=== Begin Enclosure ===

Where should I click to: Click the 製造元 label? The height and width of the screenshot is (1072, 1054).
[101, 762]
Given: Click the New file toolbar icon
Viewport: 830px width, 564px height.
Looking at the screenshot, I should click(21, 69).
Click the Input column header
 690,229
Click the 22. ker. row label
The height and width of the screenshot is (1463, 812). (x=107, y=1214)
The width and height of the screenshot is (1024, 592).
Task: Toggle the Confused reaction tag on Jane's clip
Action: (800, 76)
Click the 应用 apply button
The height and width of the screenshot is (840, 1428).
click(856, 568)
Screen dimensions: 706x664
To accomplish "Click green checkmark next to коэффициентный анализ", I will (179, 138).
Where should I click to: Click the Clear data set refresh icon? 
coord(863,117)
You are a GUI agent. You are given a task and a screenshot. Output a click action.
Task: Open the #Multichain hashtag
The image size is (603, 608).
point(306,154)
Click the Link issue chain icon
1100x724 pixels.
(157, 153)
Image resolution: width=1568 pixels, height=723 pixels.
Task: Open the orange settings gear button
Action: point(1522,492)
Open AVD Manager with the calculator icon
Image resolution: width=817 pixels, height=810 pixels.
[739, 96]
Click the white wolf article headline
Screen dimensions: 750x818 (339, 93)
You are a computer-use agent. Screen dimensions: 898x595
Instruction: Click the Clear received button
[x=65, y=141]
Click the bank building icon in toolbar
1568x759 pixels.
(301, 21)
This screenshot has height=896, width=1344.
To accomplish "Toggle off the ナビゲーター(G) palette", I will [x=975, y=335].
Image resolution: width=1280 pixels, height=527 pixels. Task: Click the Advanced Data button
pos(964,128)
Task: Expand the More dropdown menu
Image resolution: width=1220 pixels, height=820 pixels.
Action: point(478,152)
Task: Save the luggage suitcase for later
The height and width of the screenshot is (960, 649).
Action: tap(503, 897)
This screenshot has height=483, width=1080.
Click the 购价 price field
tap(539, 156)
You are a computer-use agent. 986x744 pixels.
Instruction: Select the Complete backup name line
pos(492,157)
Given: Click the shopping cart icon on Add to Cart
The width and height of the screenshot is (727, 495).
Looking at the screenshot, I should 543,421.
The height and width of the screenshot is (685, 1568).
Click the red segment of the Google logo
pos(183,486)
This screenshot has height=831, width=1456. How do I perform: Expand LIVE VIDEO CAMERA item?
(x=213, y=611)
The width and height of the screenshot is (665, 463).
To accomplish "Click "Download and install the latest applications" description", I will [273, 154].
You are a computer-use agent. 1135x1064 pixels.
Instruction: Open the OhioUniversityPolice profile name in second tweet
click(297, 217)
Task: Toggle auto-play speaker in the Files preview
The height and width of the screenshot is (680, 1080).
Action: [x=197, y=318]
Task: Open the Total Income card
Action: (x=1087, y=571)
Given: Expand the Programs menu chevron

=== End Enclosure ===

> Problem to work on
Everything above from the line with "Image resolution: width=817" to the line with "You are a computer-use agent. Screen", both included, must be repeated exactly, and nothing outside that range.

> Output
Image resolution: width=817 pixels, height=810 pixels.
[739, 96]
Click the white wolf article headline
Screen dimensions: 750x818 (339, 93)
You are a computer-use agent. Screen dimensions: 898x595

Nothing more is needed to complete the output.